#### [Activity]
Your task is to retype each line of the data below exactly.

[Extracted data Boundary: Start]

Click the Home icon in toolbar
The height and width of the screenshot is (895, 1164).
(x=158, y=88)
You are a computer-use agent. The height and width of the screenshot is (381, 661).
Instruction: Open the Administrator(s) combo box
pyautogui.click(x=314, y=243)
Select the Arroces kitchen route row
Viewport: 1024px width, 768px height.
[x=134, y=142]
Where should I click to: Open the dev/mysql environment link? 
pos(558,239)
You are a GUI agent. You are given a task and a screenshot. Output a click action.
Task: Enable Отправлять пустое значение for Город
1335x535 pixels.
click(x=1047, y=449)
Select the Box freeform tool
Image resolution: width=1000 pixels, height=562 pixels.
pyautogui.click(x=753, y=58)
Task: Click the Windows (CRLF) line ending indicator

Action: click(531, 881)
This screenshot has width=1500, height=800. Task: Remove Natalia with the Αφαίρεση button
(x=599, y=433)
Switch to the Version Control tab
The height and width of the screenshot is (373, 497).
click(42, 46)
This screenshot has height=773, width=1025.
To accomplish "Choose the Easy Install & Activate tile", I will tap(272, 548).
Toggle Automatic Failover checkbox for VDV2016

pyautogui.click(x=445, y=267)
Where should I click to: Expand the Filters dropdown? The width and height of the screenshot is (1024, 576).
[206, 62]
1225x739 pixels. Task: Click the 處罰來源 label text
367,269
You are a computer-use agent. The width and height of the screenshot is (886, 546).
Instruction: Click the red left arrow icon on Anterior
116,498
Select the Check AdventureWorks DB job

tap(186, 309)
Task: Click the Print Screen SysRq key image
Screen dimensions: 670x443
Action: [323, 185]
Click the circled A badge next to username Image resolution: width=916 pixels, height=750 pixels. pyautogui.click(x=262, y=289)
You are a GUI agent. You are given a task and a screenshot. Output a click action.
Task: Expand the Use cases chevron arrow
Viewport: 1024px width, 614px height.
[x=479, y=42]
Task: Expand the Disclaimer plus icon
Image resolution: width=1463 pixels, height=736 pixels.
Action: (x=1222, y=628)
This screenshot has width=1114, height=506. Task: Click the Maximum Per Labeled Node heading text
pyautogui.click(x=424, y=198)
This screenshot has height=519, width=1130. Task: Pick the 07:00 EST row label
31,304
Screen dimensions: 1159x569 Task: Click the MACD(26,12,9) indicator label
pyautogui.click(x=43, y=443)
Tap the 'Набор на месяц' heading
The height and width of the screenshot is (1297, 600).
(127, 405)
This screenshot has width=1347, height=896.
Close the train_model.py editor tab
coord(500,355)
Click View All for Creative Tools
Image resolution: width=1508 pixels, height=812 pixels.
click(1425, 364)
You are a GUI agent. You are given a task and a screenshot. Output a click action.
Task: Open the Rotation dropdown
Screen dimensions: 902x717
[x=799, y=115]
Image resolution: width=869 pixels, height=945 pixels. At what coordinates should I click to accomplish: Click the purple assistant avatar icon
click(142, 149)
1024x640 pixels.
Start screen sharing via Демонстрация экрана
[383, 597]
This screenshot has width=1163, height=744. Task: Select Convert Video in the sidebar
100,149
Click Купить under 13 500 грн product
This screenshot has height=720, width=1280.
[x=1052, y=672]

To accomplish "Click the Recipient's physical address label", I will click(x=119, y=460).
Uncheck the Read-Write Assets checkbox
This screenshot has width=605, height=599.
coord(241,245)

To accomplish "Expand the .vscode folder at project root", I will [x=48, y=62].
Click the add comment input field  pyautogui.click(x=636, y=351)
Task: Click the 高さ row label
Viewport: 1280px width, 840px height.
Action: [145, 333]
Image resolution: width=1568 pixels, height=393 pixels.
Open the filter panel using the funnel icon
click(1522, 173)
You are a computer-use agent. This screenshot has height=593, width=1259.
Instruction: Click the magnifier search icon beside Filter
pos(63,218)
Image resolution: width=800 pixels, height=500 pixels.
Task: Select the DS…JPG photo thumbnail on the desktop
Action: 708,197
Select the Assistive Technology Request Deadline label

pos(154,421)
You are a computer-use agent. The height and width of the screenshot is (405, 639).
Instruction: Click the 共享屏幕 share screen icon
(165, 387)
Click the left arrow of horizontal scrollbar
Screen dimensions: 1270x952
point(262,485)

[Extracted data Boundary: End]

#### [Exercise answer]
Click the Home icon in toolbar
The height and width of the screenshot is (895, 1164).
(x=158, y=88)
You are a computer-use agent. The height and width of the screenshot is (381, 661).
Instruction: Open the Administrator(s) combo box
pyautogui.click(x=314, y=243)
Select the Arroces kitchen route row
Viewport: 1024px width, 768px height.
[x=134, y=142]
Where should I click to: Open the dev/mysql environment link? 
pos(558,239)
You are a GUI agent. You are given a task and a screenshot. Output a click action.
Task: Enable Отправлять пустое значение for Город
1335x535 pixels.
click(x=1047, y=449)
Select the Box freeform tool
Image resolution: width=1000 pixels, height=562 pixels.
pyautogui.click(x=753, y=58)
Task: Click the Windows (CRLF) line ending indicator

Action: click(531, 881)
This screenshot has width=1500, height=800. Task: Remove Natalia with the Αφαίρεση button
(x=599, y=433)
Switch to the Version Control tab
The height and width of the screenshot is (373, 497).
click(42, 46)
This screenshot has height=773, width=1025.
To accomplish "Choose the Easy Install & Activate tile", I will tap(272, 548).
Toggle Automatic Failover checkbox for VDV2016

pyautogui.click(x=445, y=267)
Where should I click to: Expand the Filters dropdown? The width and height of the screenshot is (1024, 576).
[206, 62]
1225x739 pixels. Task: Click the 處罰來源 label text
367,269
You are a computer-use agent. The width and height of the screenshot is (886, 546).
Instruction: Click the red left arrow icon on Anterior
116,498
Select the Check AdventureWorks DB job

tap(186, 309)
Task: Click the Print Screen SysRq key image
Screen dimensions: 670x443
Action: [323, 185]
Click the circled A badge next to username Image resolution: width=916 pixels, height=750 pixels. pyautogui.click(x=262, y=289)
You are a GUI agent. You are given a task and a screenshot. Output a click action.
Task: Expand the Use cases chevron arrow
Viewport: 1024px width, 614px height.
[x=479, y=42]
Task: Expand the Disclaimer plus icon
Image resolution: width=1463 pixels, height=736 pixels.
Action: (x=1222, y=628)
This screenshot has width=1114, height=506. Task: Click the Maximum Per Labeled Node heading text
pyautogui.click(x=424, y=198)
This screenshot has height=519, width=1130. Task: Pick the 07:00 EST row label
31,304
Screen dimensions: 1159x569 Task: Click the MACD(26,12,9) indicator label
pyautogui.click(x=43, y=443)
Tap the 'Набор на месяц' heading
The height and width of the screenshot is (1297, 600).
(127, 405)
This screenshot has width=1347, height=896.
Close the train_model.py editor tab
coord(500,355)
Click View All for Creative Tools
Image resolution: width=1508 pixels, height=812 pixels.
click(1425, 364)
You are a GUI agent. You are given a task and a screenshot. Output a click action.
Task: Open the Rotation dropdown
Screen dimensions: 902x717
[x=799, y=115]
Image resolution: width=869 pixels, height=945 pixels. At what coordinates should I click to accomplish: Click the purple assistant avatar icon
click(142, 149)
1024x640 pixels.
Start screen sharing via Демонстрация экрана
[383, 597]
This screenshot has width=1163, height=744. Task: Select Convert Video in the sidebar
100,149
Click Купить under 13 500 грн product
This screenshot has height=720, width=1280.
[x=1052, y=672]

To accomplish "Click the Recipient's physical address label", I will click(x=119, y=460).
Uncheck the Read-Write Assets checkbox
This screenshot has width=605, height=599.
coord(241,245)

To accomplish "Expand the .vscode folder at project root", I will [x=48, y=62].
Click the add comment input field  pyautogui.click(x=636, y=351)
Task: Click the 高さ row label
Viewport: 1280px width, 840px height.
Action: [145, 333]
Image resolution: width=1568 pixels, height=393 pixels.
Open the filter panel using the funnel icon
click(1522, 173)
You are a computer-use agent. This screenshot has height=593, width=1259.
Instruction: Click the magnifier search icon beside Filter
pos(63,218)
Image resolution: width=800 pixels, height=500 pixels.
Task: Select the DS…JPG photo thumbnail on the desktop
Action: 708,197
Select the Assistive Technology Request Deadline label

pos(154,421)
You are a computer-use agent. The height and width of the screenshot is (405, 639).
Instruction: Click the 共享屏幕 share screen icon
(165, 387)
Click the left arrow of horizontal scrollbar
Screen dimensions: 1270x952
point(262,485)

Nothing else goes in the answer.